The state Office of Group Benefits is mandated by law to go through an approval process known as the Administrative Procedures Act as it changes the rules for the benefit plan structures, the attorney general opined. Group Benefits failed to do so.
“Louisiana jurisprudence has found that rules unlawfully adopted are invalid and unenforceable,” assistant Attorney General Emily Andrews wrote in response to a request filed by Democratic state Rep. John Bel Edwards.
In a prepared statement released late Tuesday, Commissioner of Administration Kristy Nichols said: “While we disagree that the schedule of benefits meets the legal requirement of a rule, we take the precedent set in previous years seriously and will issue emergency rules to protect continuity of coverage for our members.”
About 230,000 Group Benefits members are scheduled to make decisions on new health plan offerings during October with the new coverage starting in January. While no premium increases are included, there are increases in deductibles, co-pays, co-insurance and other out-of-pocket expenses.
Edwards, an Amite lawyer who is running for governor, alleged that Group Benefits was illegally implementing the changes as he sought the attorney general’s opinion earlier this month.
“In this case, the administration chose not to promulgate these changes according to the law not out of incompetence, but in a willful attempt to evade public comment and legislative oversight,” Edwards said in an interview Tuesday.
He said until 2010 plan changes were consistently made through the rule promulgation process of the APA, which spells out the process for creating administrative laws.
Edwards noted that Group Benefits announced Friday that it would soon submit the benefit plan changes for APA approval.
Group Benefits said it was doing it in “an abundance of caution” in a news release about the move. The same news release said Group Benefits would not alter its plan for October enrollment.
“The idea that they can do it after the fact is just wrong,” Edwards said. “It is inexcusable on their part that they would refuse to uphold the law until made to do so.”
Edwards said it is also “very clear” that the plan alterations Group Benefits adopted in August making pharmacy program and other changes were illegal because benefits changed and people were made to pay considerably more out of pocket without promulgating a new rule.
“It is just a terrible way to run government,” Edwards said. “If this causes a delay or causes problems it’s not anyone’s fault but the administration. The administration made a conscious decision.”

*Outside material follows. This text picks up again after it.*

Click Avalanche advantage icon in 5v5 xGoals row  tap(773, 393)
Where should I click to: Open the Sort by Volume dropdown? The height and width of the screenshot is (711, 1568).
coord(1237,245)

Frank Jobert, executive director of the Retired State Employees Association, said the group would consider going to court to block the Group Benefits changes.
“It’s a good opportunity to slow the train down and have a look at what’s being proposed,” Jobert said. “It will give us an opportunity to weigh into the discussion. … Our goal is to save the plan and make it more affordable.”
State Treasurer John Kennedy, who had questioned Group Benefits procedures, said the attorney general’s opinion affirmed his fears.
“This gives us the perfect opportunity to go back to the drawing board. Let’s work together to fix the problems with the Office of Group Benefits fairly and transparently,” Kennedy said in a statement.